Would the code benefit by defining a ms.ls.firstIndex() method.

This should be i < ms.ls.prev.index as is. For the prev entry, we should be able to return its term for log matching purposes. E.g. if we construct a MsgApp starting at the first log entry, we also need to set MsgApp.LogTerm to the term of the preceding entry.

cockroach/pkg/raft/storage.go

Lines 75 to 79 in 0866efe

 // Term returns the term of the entry at the given index, which must be in the 

 // valid range: [FirstIndex()-1, LastIndex()]. The term of the entry before 

 // FirstIndex is retained for matching purposes even though the rest of that 

 // entry may not be available. 

 Term(index uint64) (uint64, error)

I could reinstate the firstIndex() method, but I didn't find it much useful myself because prev is descriptive enough (the entry before the first), and all the checks can be done against prev directly. This follows the convention instated by the LogSlice struct and many uses of it in this package.

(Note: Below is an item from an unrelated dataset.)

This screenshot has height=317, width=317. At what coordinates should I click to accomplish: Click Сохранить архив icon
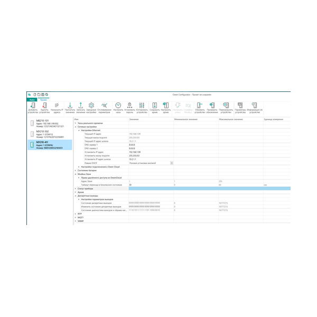pos(154,106)
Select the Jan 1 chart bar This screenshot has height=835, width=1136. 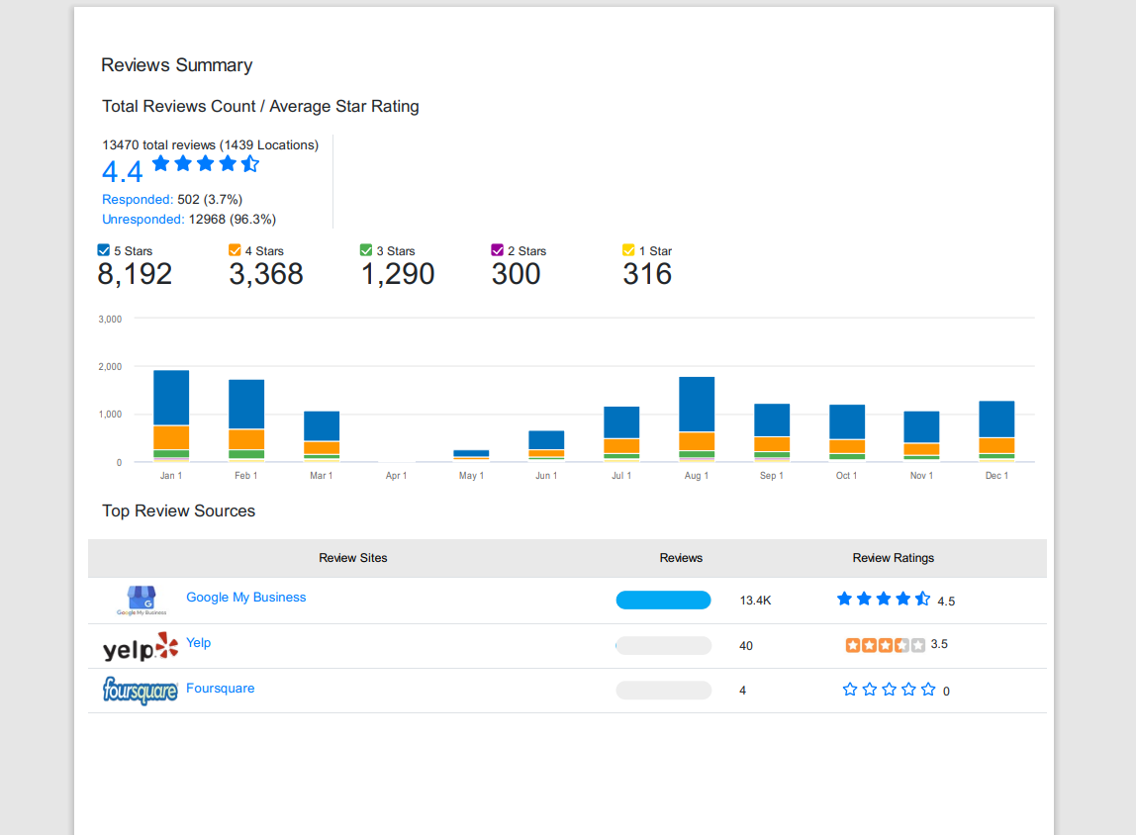coord(172,416)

pkg/raft/storage.go line 243 at r12 (raw file):

Previously, sumeerbhola wrote…

nit: why is this called prev given this is likely going to be the next state?

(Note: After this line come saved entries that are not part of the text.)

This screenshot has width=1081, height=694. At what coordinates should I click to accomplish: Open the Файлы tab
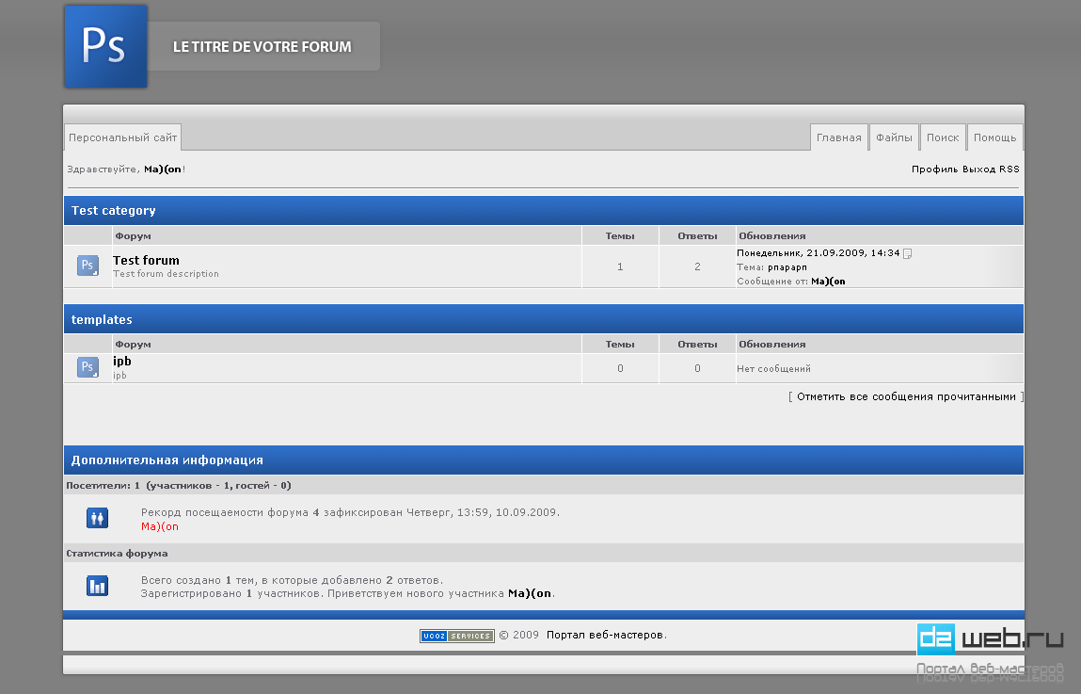pyautogui.click(x=894, y=137)
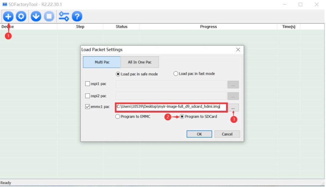This screenshot has height=187, width=326.
Task: Select Load pac in fast mode
Action: click(x=176, y=74)
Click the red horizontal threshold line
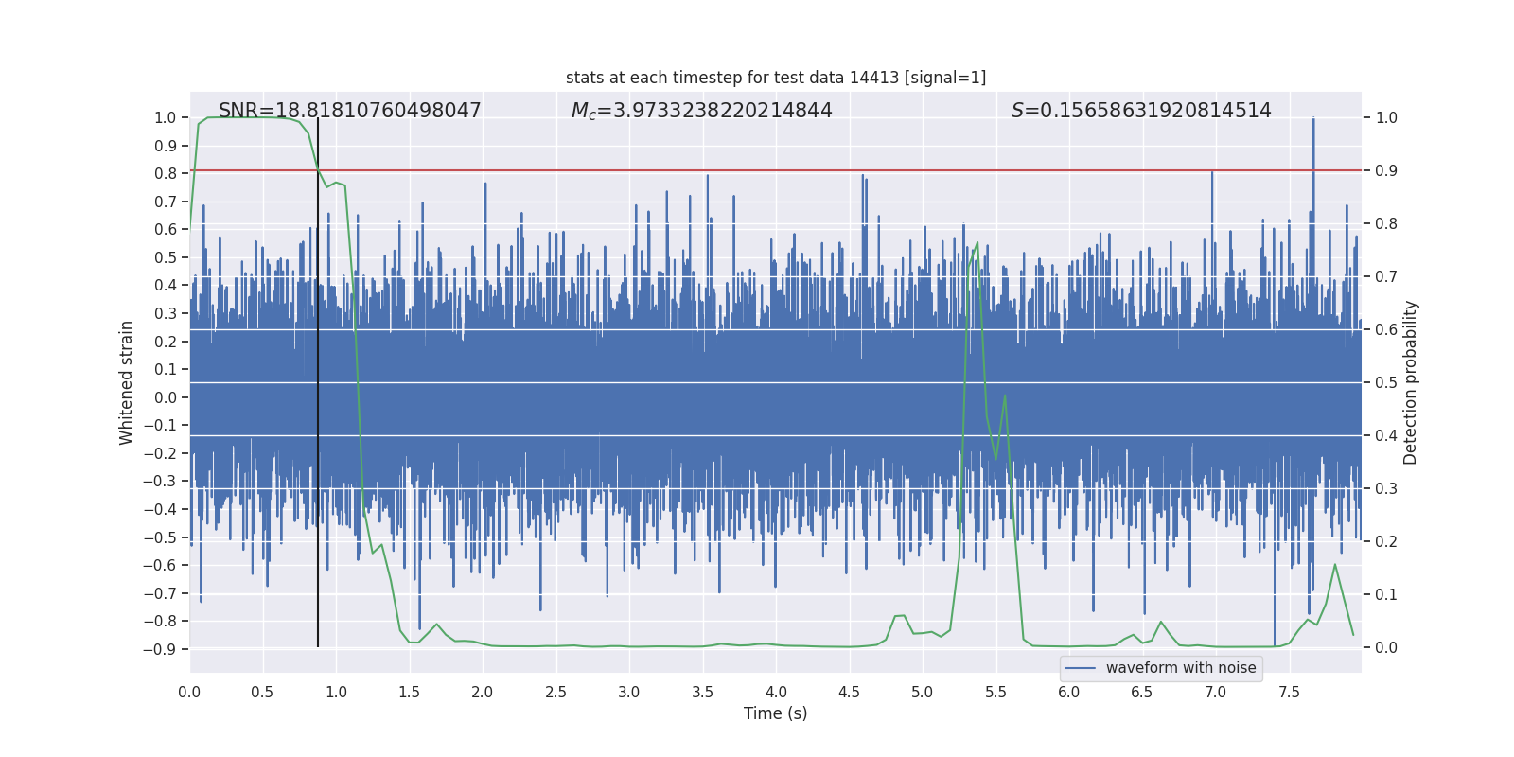This screenshot has width=1514, height=757. point(662,170)
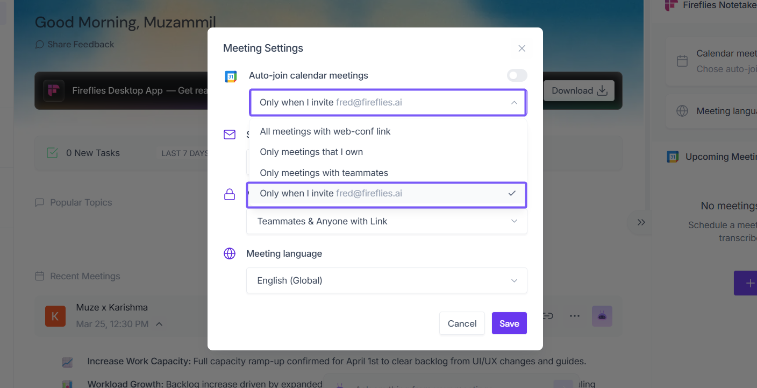Choose Only meetings that I own
757x388 pixels.
coord(311,152)
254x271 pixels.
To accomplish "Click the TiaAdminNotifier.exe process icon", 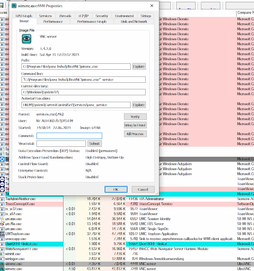I will (3, 199).
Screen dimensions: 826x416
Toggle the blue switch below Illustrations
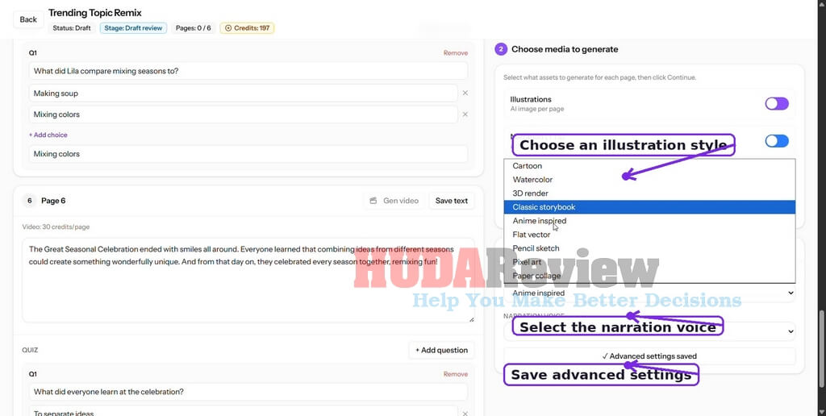pos(777,141)
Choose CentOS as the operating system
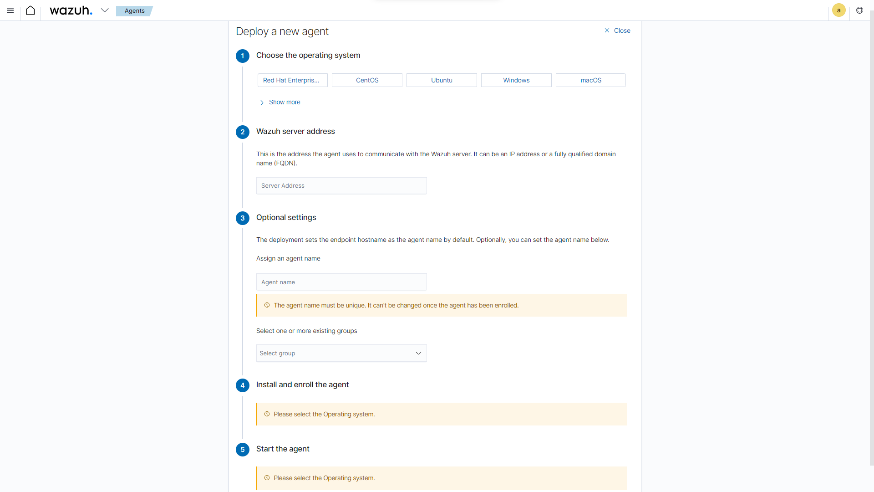 (x=367, y=80)
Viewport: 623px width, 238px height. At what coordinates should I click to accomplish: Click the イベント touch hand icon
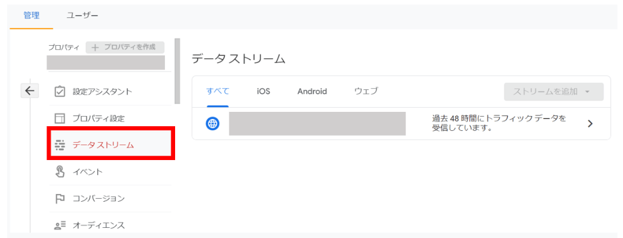coord(60,172)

This name inherited the LogSlice terminology (see the LogSlice initialization below). The LogSlice.prev field is the entry preceding the first entry of the slice.

So this is sort of a "next prev", if you will. I renamed it to id to avoid the terminology clash. This ID is is sort of self-explanatory in the code - the entryID at which the snapshot ends.

pkg/raft/storage.go line 245 at r12 (raw file):

Previously, sumeerbhola wrote…

Do we not need to compare the terms because snapshots always represent committed data (since they represent the state machine)? Should we have an assertion that the term is not regressing.

Added an assertion that the Metadata.Term does not regress.

To help the speed of review: this commit is a no-op. It basically replaces the entries slice (in which entries[0] is fake and denotes the "prev" entry) with a more straightforward LogSlice with the same meaning (LogSlice.prev == entries[0], and LogSlice.entries == entries[1:]).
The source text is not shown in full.